Analistas

Legados económicos de Santos I-II

La Administración Santos I-II (2010-2018) ha entrado en sus últimos dos años de gobierno y este momento resulta propicio para dar una mirada de horizonte a sus ejecutorias económicas. Si uno se preguntara por allá en el año 2030, después de 20 años de haberse iniciado la Administración Santos I-II, sobre sus legados económicos ¿Qué se le vendría a la memoria? 

1. Mayor progresividad tributaria. En materia de impuestos de renta, gracias al efecto del llamado Impuesto Mínimo Alternativo Nacional (Iman) de la Ley 1607 de 2012. Dicho Iman estableció (por fin) un principio más democrático en materia tributaria al elevar la tasa efectiva de tributación de niveles irrisorios de 5% hacia 15% para los estratos altos. El éxito de dicha estrategia consistió en focalizar la tarea de la mayor tributación en ese principio de “progresividad tributaria efectiva”, en vez de intentar (a la vieja usanza) desmontar uno a uno los múltiples alivios tributarios.

Esta tarea quedaría aún mejor enaltecida por la historia si Santos II lograra elevar toda la “curva del Iman” en al menos 3 pps en la Reforma Tributaria Estructural que se estará discutiendo durante este segundo semestre de 2016, en línea con lo sugerido por la Comisión de Expertos Tributarios y Anif.

2. Desmonte de costos laborales no salariales. Después de insulsos debates sobre si el desmonte de las cargas laborales ayudaría a expandir la demanda por mano de obra (reduciendo los costos de dominicales y jornadas nocturnas), Santos I logró impulsar (en la Ley 1607 de 2012) la eliminación de 13,5 pps correspondientes a pagos que venían haciendo las firmas al Icbf, Sena y a la seguridad social en salud. La evidencia del período 2013-2016 indica que, gracias a dicho desmonte y a la mayor supervisión, la formalización laboral (= Pagos al Pila/PEA) se ha elevado de 33% hacia 40%. 

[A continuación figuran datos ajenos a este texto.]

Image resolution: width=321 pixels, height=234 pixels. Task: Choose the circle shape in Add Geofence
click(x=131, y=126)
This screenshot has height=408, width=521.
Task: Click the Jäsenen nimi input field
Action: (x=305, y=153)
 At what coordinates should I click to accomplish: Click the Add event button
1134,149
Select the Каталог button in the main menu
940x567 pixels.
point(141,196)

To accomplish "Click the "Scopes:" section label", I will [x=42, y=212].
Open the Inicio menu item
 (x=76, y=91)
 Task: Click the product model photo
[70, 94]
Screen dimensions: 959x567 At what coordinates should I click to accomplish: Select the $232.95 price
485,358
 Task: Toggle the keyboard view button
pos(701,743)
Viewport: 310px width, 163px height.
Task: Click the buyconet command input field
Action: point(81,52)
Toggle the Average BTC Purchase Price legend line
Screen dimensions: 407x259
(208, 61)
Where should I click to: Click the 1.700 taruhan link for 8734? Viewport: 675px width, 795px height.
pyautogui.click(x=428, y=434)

Esta tarea quedaría aún mejor enaltecida por la historia si Santos II lograra profundizar dichos desmontes al extenderlos a la abolición de las contribuciones a las Cofamiliares (y sin indexarlos en el presupuesto nacional), de tal manera que logremos quitar ese “Costo Colombia” de cargas no salariales que todavía rayan 50%-55%.

3. Creación de ANI. Desde un principio (en 2011), Anif aplaudió los avances de la Administración Santos I en materia regulatoria e institucional al crear la ANI (Decreto 4165 de 2011), la cual pasará a la historia como la entidad que hizo posible la modernización del transporte en Colombia a través de las 4G, con obras estimadas en unos $50 billones durante 2016-2022.

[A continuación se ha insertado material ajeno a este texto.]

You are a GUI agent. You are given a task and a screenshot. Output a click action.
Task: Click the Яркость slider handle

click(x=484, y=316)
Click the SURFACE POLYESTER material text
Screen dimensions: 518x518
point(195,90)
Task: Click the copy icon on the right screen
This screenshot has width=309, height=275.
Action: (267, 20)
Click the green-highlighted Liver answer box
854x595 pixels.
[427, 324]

Esta tarea quedaría aún mejor enaltecida por la historia si Santos II lograra profundizar los avances en materia de multimodalismo de transporte, pues actualmente el costo de transporte incide entre 10%-20% en el gasto operativo de los principales bienes producidos en Colombia.  Esto implica enfrentar con mano dura, como finalmente lo ha hecho, las mafias del transporte.

4. Creación de la FDN. A principios de 2013, la Comisión de Infraestructura incluyó dentro de sus recomendaciones la creación de dicha FDN, cuya racionalidad radicaba en el fortalecimiento institucional del sector de infraestructura. Así, mientras la FDN (antigua FEN) ayudaba en la fase de financiamiento, la ANI se encargaría de la estructuración-adjudicación de los proyectos. Esta complementariedad ha probado ser exitosa.

5. La venta de Isagen para invertir en infraestructura. Era bien sabido que, durante 2016-2017, la Administración Santos estaría enfrentando faltantes presupuestales del orden de 2%-3% del PIB por año, incluyendo allí los proyectos de infraestructura. De allí la importancia de obtener “recursos extraordinarios” para poder capitalizar la FDN provenientes de Isagen (cerca de US$2.000 millones). 

Esta tarea quedaría aún mejor enaltecida si se continúa identificando otros “activos públicos” que pudieran darnos un mayor rédito en términos de VPN al venderlos y aplicarlos a la FDN, en vez de observar sus marcadas desvalorizaciones (tal como ha ocurrido con Ecopetrol o la ETB).